Given instruction 1: In the section on creating the GAA API security context, what must the application do before it calls the gaa_check_authorization function?
Given instruction 2: Duplicate the stretch of the GAA API security context section from "Prior to calling" through "Kerberos or others.".

Text provided:
_____

12. Creation of the GAA API security context

Prior to calling the gaa_check_authorization function, the
application must obtain the authenticated principal's identity
and store it in the security context.  This context may be
constructed from credentials obtained from different mechanisms, 
e.g. GSS API, Kerberos or others.

Figure 1 shows the flow of control: 
Application calls requesting the principal's identity (1); 
the request and the verification of the principal's 
identity credentials take place (2, 3); 
The principal's authentication credentials are placed in the 
security context (4a) and returns it to the application (4);
the application calls the GAA API (5); the security context, 
containing the verified principal's identity is being passed into 
the GAA API (5a).


|-----------------------|     5       |----------------------|
|     Application       |------------>|       GAA API        |
|----------|-^----------|             |-----------^----------|
        1  | | 4                               5a |
|----------V-|----------|     4a      - - - - - - |- - - - - - - 
|    Security API       |------------>|    Security Context    |
|----------|-^----------|             - - - - - - - - - - - - - 
        2  | | 3                                                  
|----------V-|----------|
|   Security Server     |
|-----------------------|
                               Figure 1



This scenario places a heavy burden on the application programmer
to provide the integration of the security mechanism with the
application.

_____

Material supplied:
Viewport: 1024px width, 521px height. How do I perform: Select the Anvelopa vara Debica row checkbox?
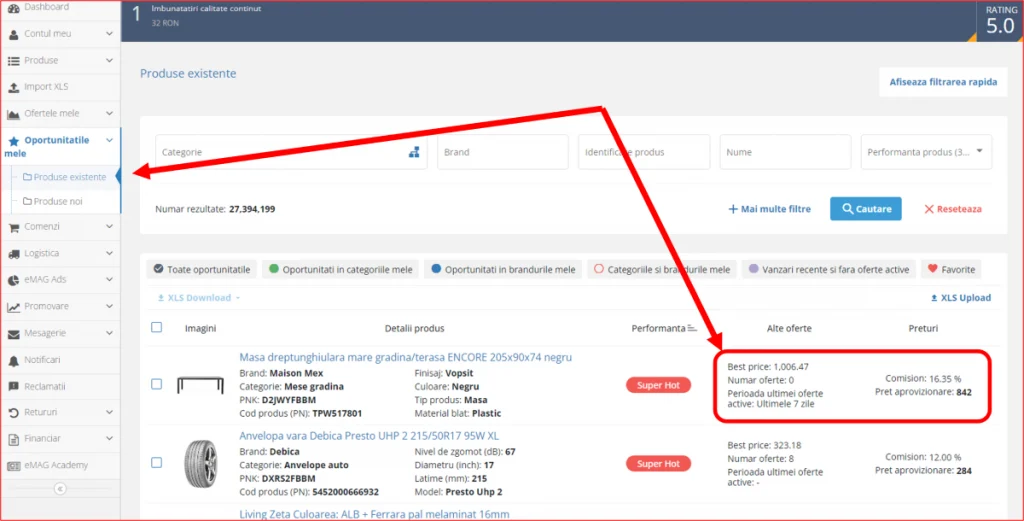click(x=156, y=463)
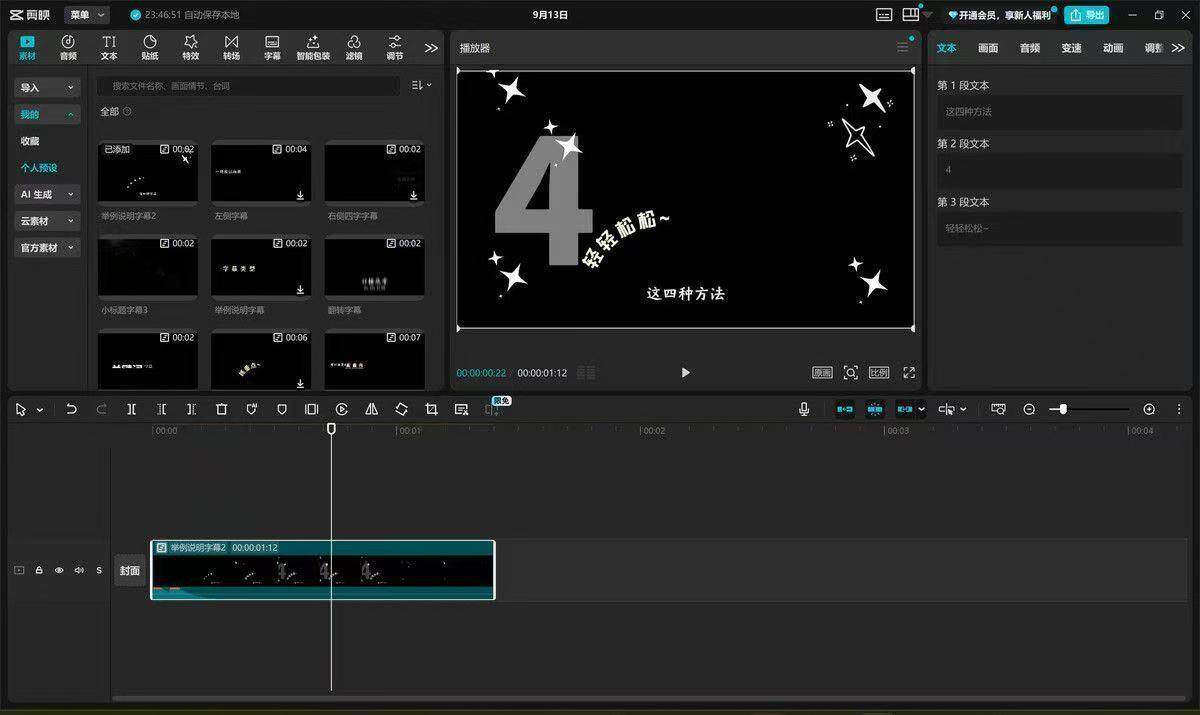Expand the 菜单 menu dropdown
The image size is (1200, 715).
click(87, 15)
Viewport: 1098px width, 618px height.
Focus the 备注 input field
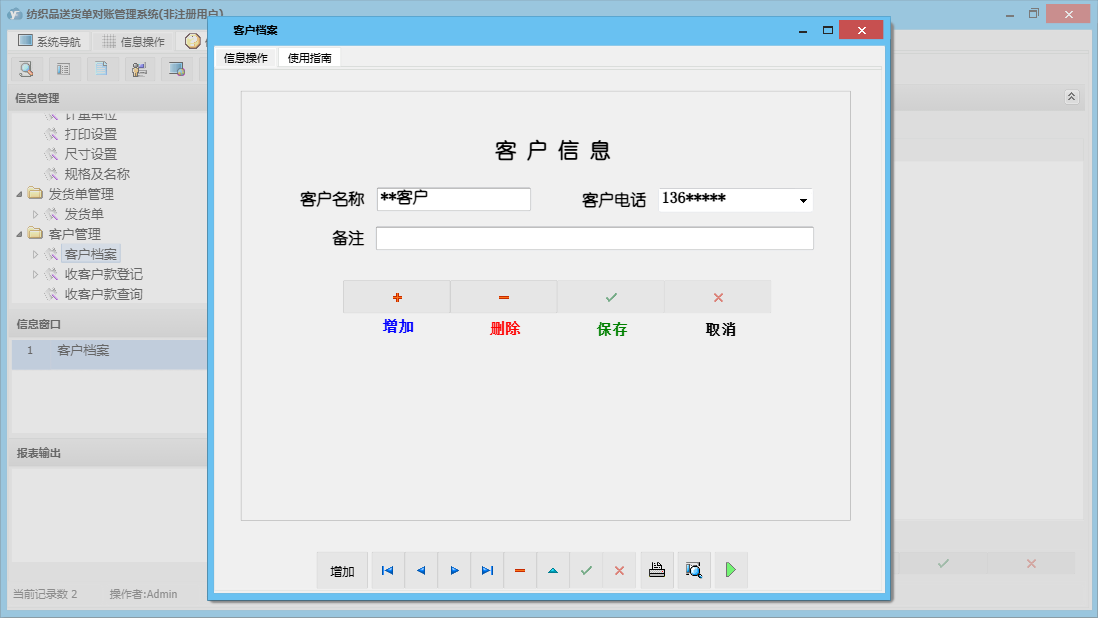click(594, 238)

_____

Correct result 1: It must obtain the authenticated principal's identity and store it in the security context.

Correct result 2:
Prior to calling the gaa_check_authorization function, the
application must obtain the authenticated principal's identity
and store it in the security context.  This context may be
constructed from credentials obtained from different mechanisms, 
e.g. GSS API, Kerberos or others.